Singapore’s first-ever Olympic gold medalist, Joseph Schooling, has been relatively quiet on the international racing front. Post-Rio, the University of Texas student-athlete was greeted with a hero’s welcome in his home nation, complete with parade, ceremonies and prestigious meet-and-greets. Now almost a year removed from his historic swim, Schooling admits his instant fame caused him to get ‘lost’, a feeling which impacted his NCAA performances, including missing out on the 200 butterfly final.
However, while competing at the Texas Sernior Circuit Meet the weekend of June 8th, Schooling posted a world’s top ten-worthy time in the 100m butterfly, clocking 51.82. He also registered an impressive 50m butterfly time of 23.51 at the meet, just off his personal best of 23.25. As a result, Schooling declares “I’m back”, just in time with the 2017 World Championships only 30 days away.

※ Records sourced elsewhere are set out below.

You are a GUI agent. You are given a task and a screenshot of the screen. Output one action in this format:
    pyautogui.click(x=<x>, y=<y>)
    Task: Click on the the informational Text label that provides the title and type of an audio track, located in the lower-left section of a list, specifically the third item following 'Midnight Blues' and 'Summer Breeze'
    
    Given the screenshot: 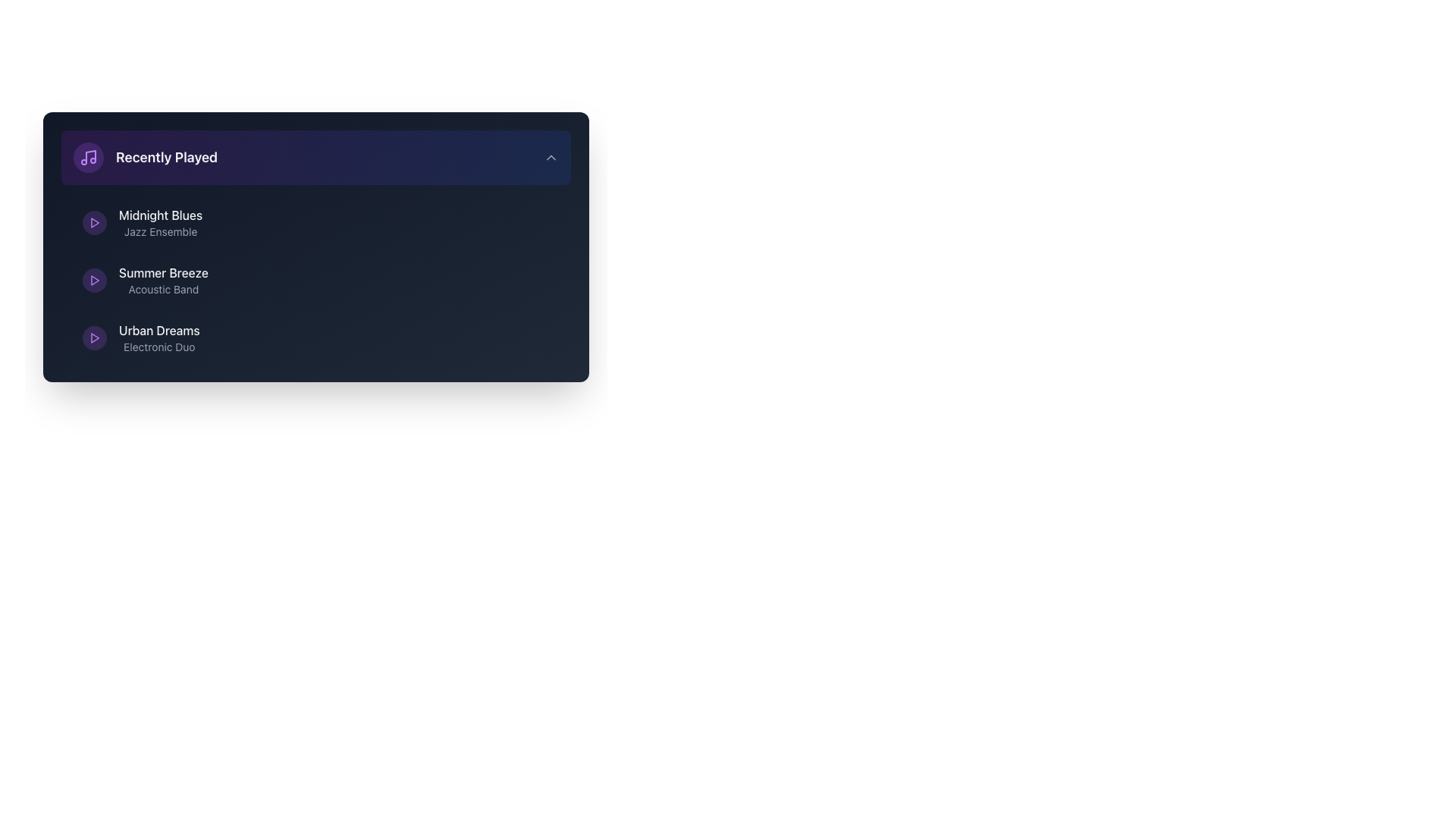 What is the action you would take?
    pyautogui.click(x=159, y=337)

“I kind of lost myself [after Rio]… I definitely understand the situation (of extra attention) better, and I know how to manage it now,” Schooling said in a recent The New Paper interview.
“Having so much attention, and in such a large-scale, can definitely be overwhelming, and you can definitely lose yourself, and that was where I was from August to December last year.
“Now, I tell myself ‘keep doing well, accomplish what you want to do, all the opportunities will come and you can enjoy them when you’re done with swimming’.
“I’ve definitely learned to say no to certain opportunities, because I have to take care of my swimming, and I definitely forgot swimming was the priority in the first semester after the Olympics.”
Schooling said as much in an interview at the NCAA Championships, where he stated he hadn’t been back in the water until December 2016, a fact which made Texas Head Coach Eddie Reese ‘nervous.’
Back to form, however, at the Senior Circuit meet Schooling also raced the 200m butterfly in just prelims, stopping the clock in a time of 2:00.21, of which the 21-year-old was pleased.
“It’s always hard to break the two-minute mark in the morning heats, swimming next to no one,” he said. “But I’ve looked at my splits; I backed off the third 50m a bit too much, but I came back strong (in the last lap).” Schooling’s splits in the race were 26.76/30.50 (57.26); 32.05/30.90 (1:02.95).
“That means I am fit, I am ready to go, and that was what I was looking for… with more rest the race is going to be easier, and if you put someone next to me, I’m definitely going to go way faster.”
Schooling is tentatively slated to race the 50m, 100m and 200m butterfly events, as well as the 100m freestyle. In May, Schooling stated one of his primary goals is to take down American Michael Phelps’ World Record time of 49.82 in the 100m butterfly, whether in Budapest or beyond.
“I’m looking forward to that race and deep down I think if I do what I know I can do, if I execute everything well perfectly, I’d have a really good shot,” said Schooling.